The following performance curves compare the differences between engines with the same stroke and displacement. The blue curves show what happens when you modify the same engine using the Fisher yoke-arm technology. These graphs, produced through computer modeling, were selected to show some of the surprising features of the yoke-arm technology.

Computer modeling shows a significant difference between piston dwells for Fisher vs. conventional. Yoke-arm design parameters can vary the amount of dwell to accomodate different engine applications. When calculating at approx. 15% travel of the down stroke (58.5 degrees crank rotation for Fisher) during combustion, the yoke-arm piston dwell for this particular engine configuration is about 40% more than that of conventional. That is enough to double the fuel economy. Also, the added benefits of higher piston compression velocities (not shown) promote greater air/fuel turbulence for extra combustion efficiencies that further contribute to fuel savings.

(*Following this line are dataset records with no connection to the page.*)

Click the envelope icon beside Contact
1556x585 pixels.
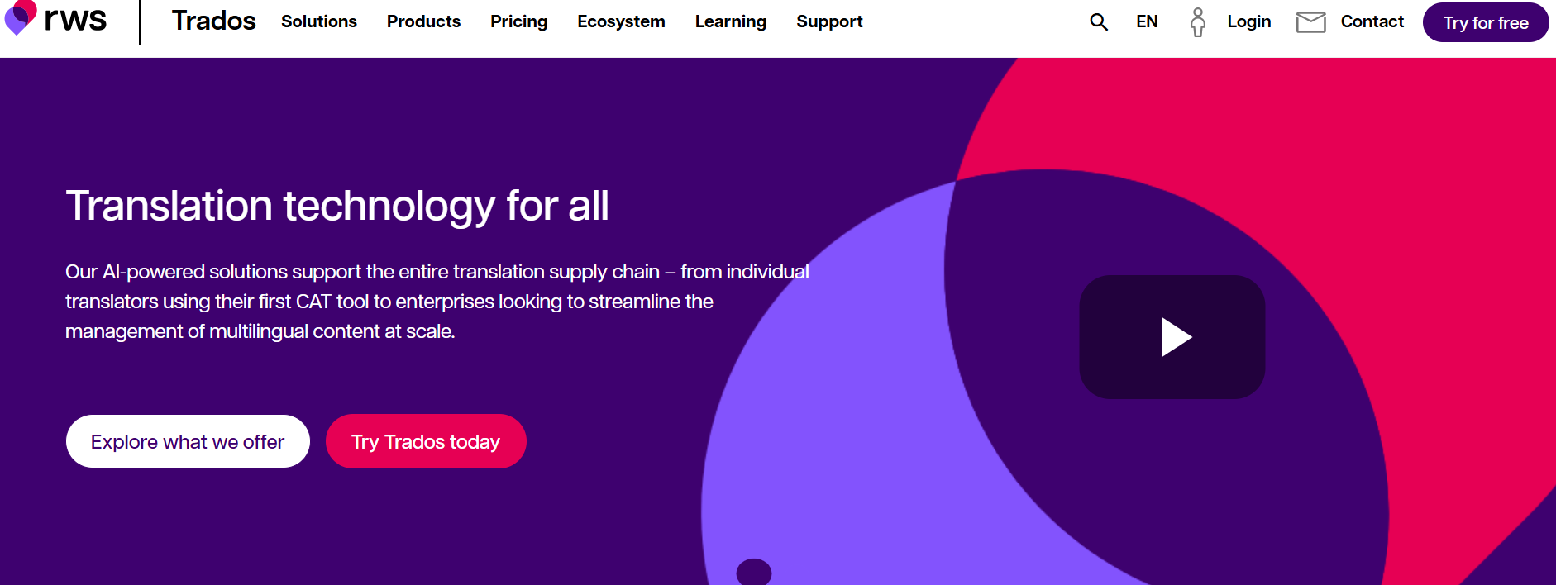(x=1311, y=22)
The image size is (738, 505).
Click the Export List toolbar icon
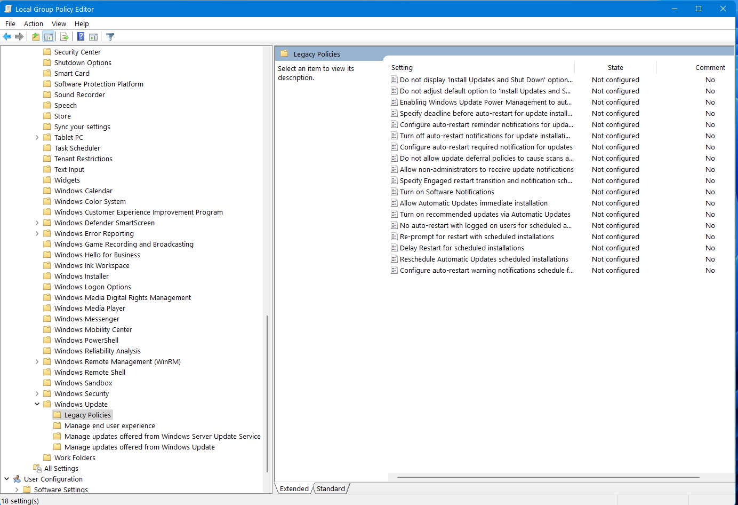tap(65, 37)
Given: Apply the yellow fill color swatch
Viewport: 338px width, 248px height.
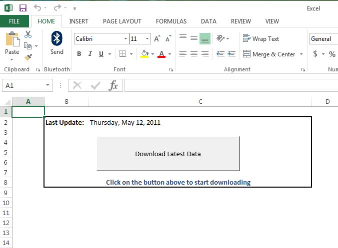Looking at the screenshot, I should click(145, 54).
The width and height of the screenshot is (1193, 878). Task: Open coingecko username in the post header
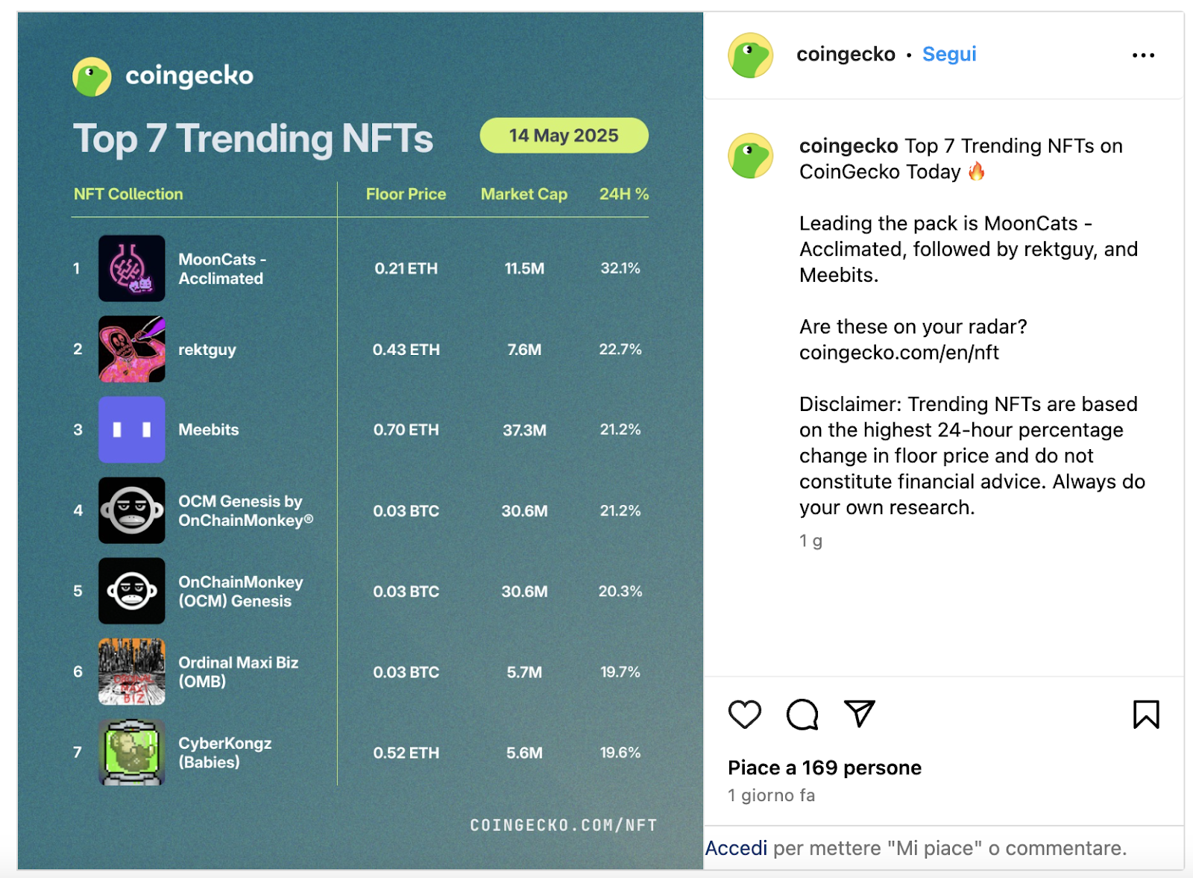pyautogui.click(x=846, y=54)
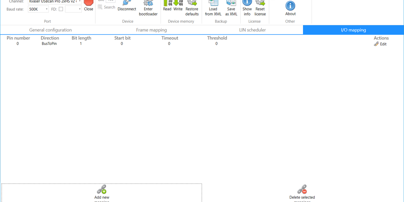This screenshot has width=404, height=202.
Task: Click the Show info license icon
Action: (x=247, y=7)
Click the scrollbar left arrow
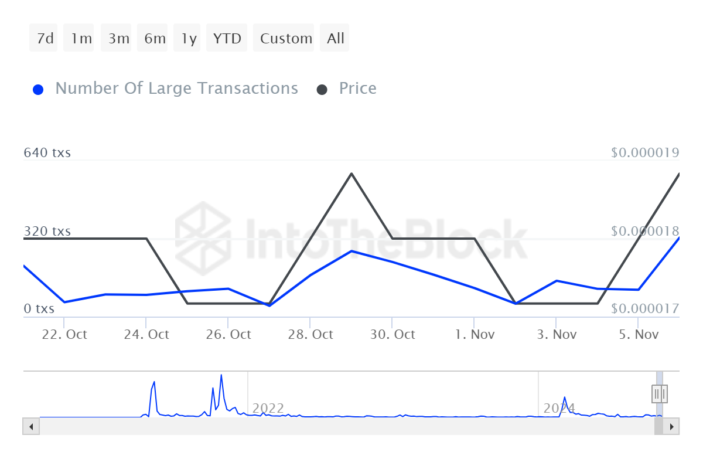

The yoke-arm reduces piston rod angularity which greatly decreases piston lateral forces and side loading for much less piston friction and increased mechanical efficiencies. Reduced rod angularity promotes less heat build-up which in turn promotes less piston and cylinder wear requiring less engine cooling. These benefits result in longer engine life and are especially relevant to air cooled engines such as motorcycles, aircraft, lawn & garden, and such.